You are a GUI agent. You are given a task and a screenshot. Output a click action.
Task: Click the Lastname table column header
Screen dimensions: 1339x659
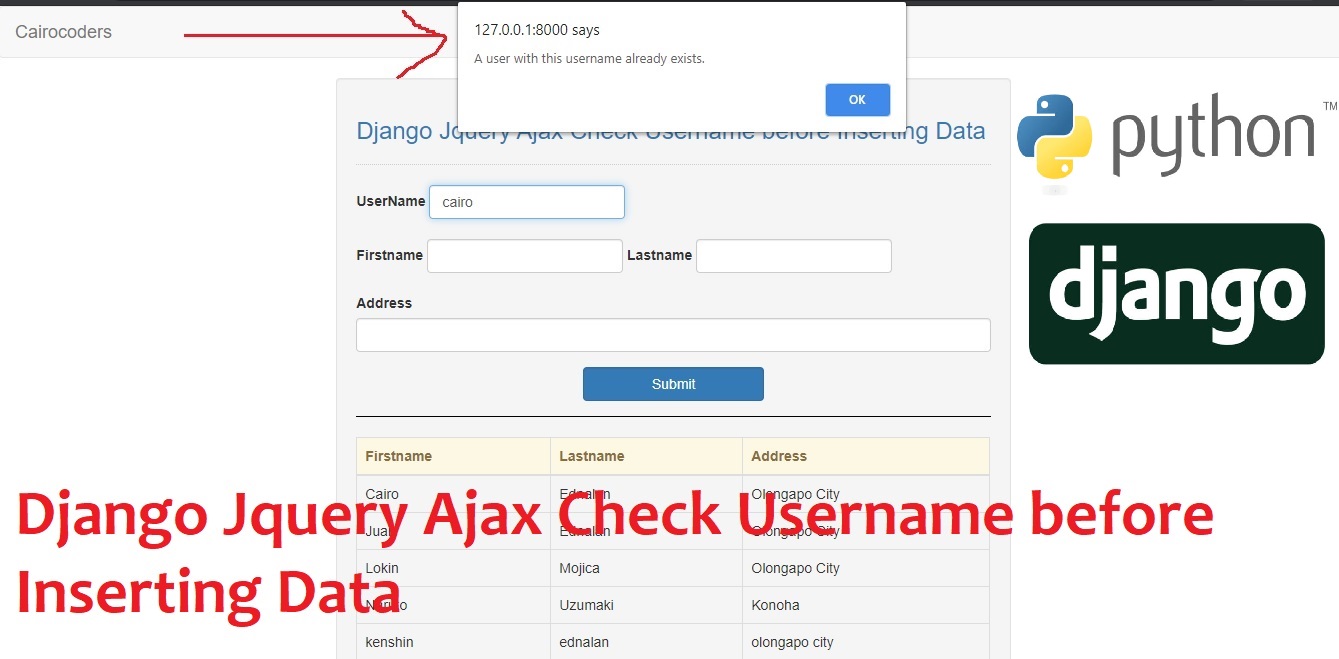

--

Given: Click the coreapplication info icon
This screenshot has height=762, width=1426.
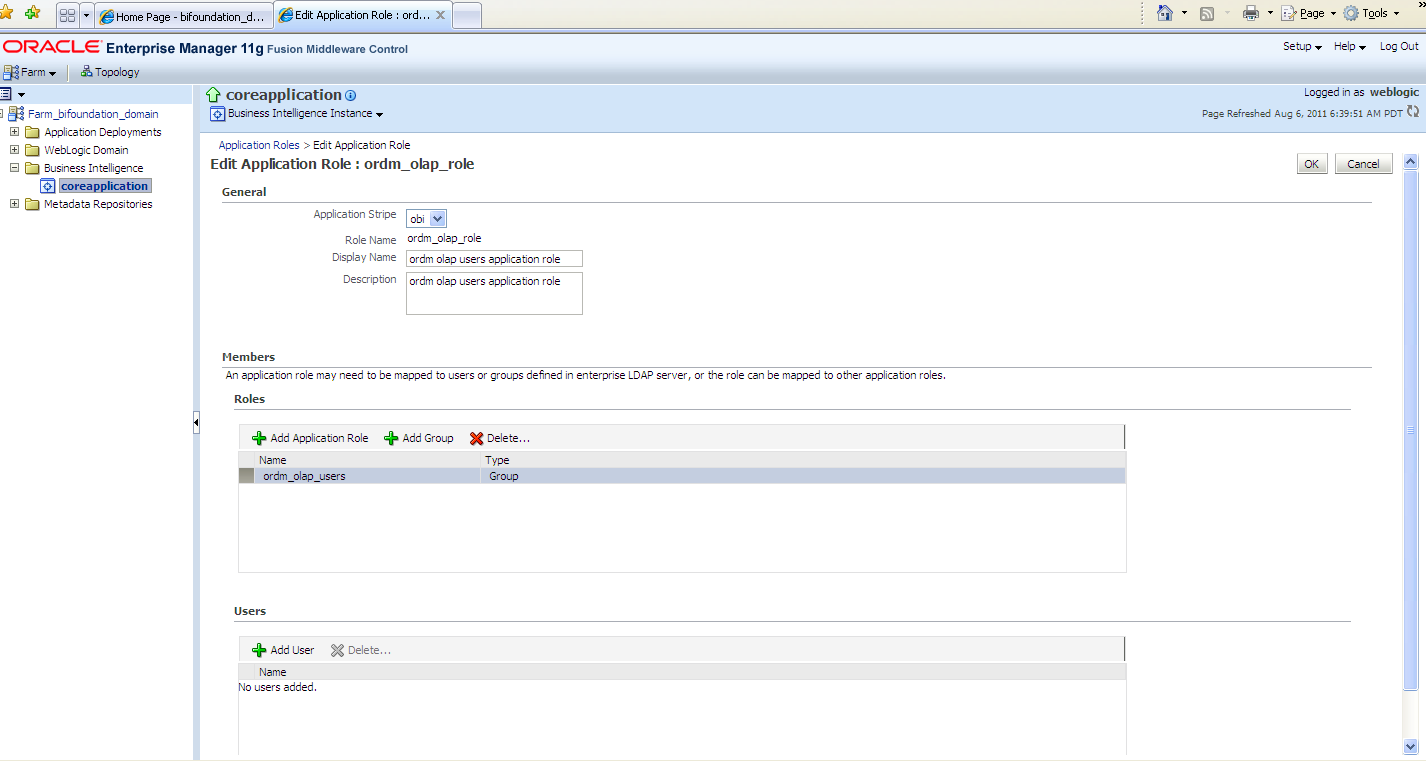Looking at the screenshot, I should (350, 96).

* * *

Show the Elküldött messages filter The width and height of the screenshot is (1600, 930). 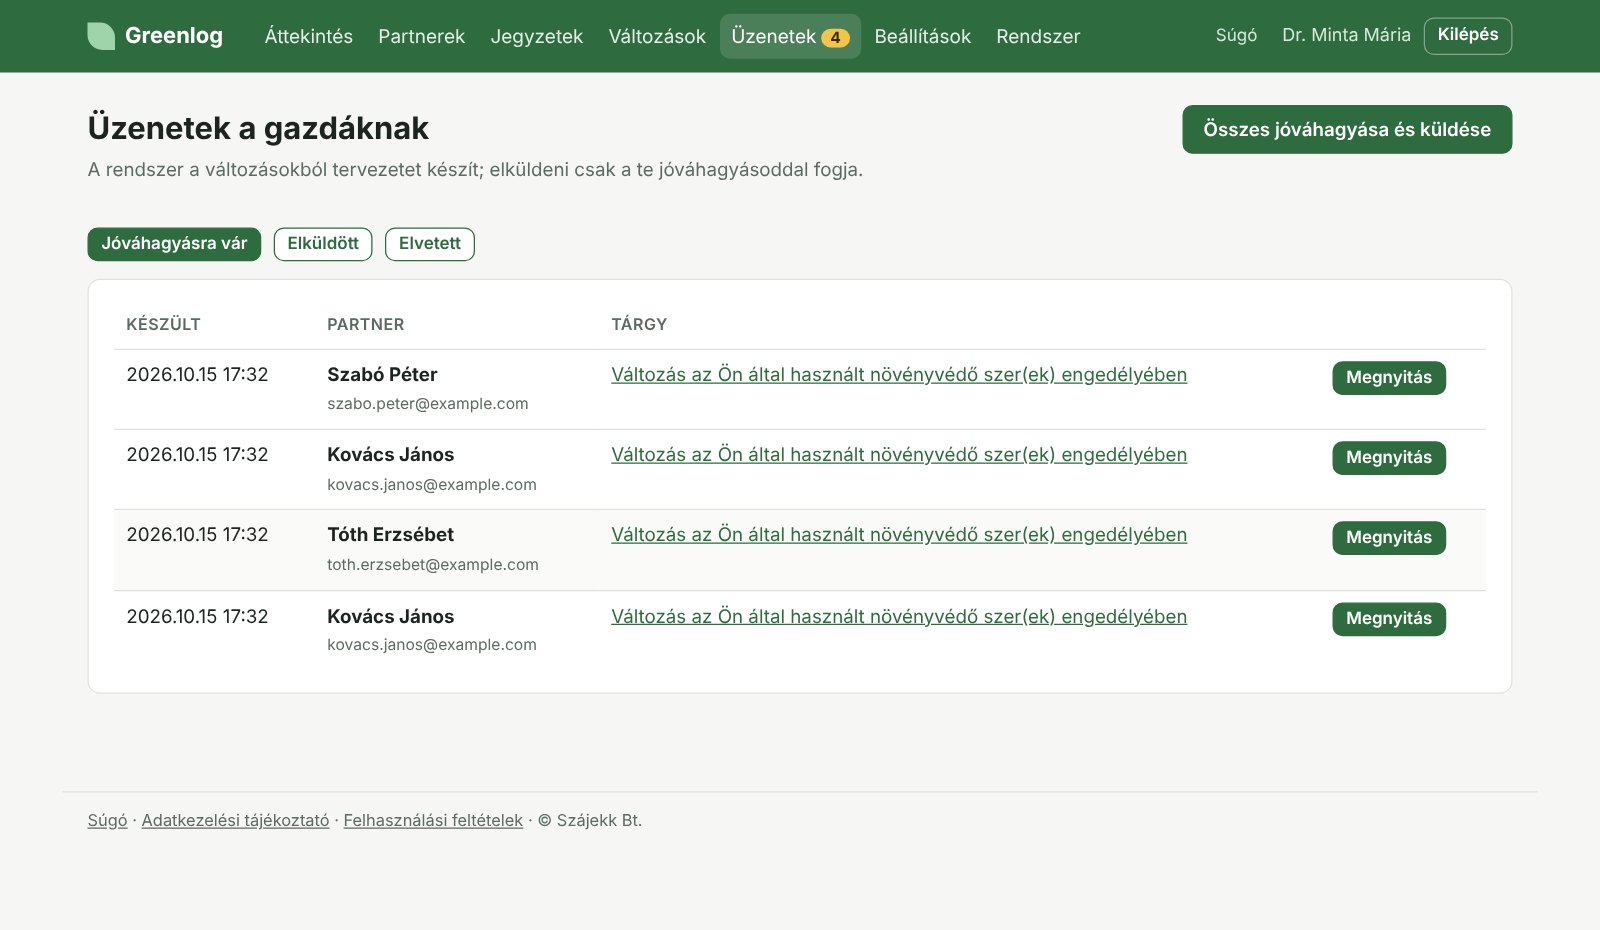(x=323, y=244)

= TASK DIRECTIONS =
In the entries above, find the line holding "You are a GUI" and the line holding "Screen dimensions: 1339x659", then retype exactly those two lines and every line between them, and nothing else.

= RESULT FOR THIS TASK =
You are a GUI agent. You are given a task and a screenshot. Output a click action.
Task: Click the Lastname table column header
Screen dimensions: 1339x659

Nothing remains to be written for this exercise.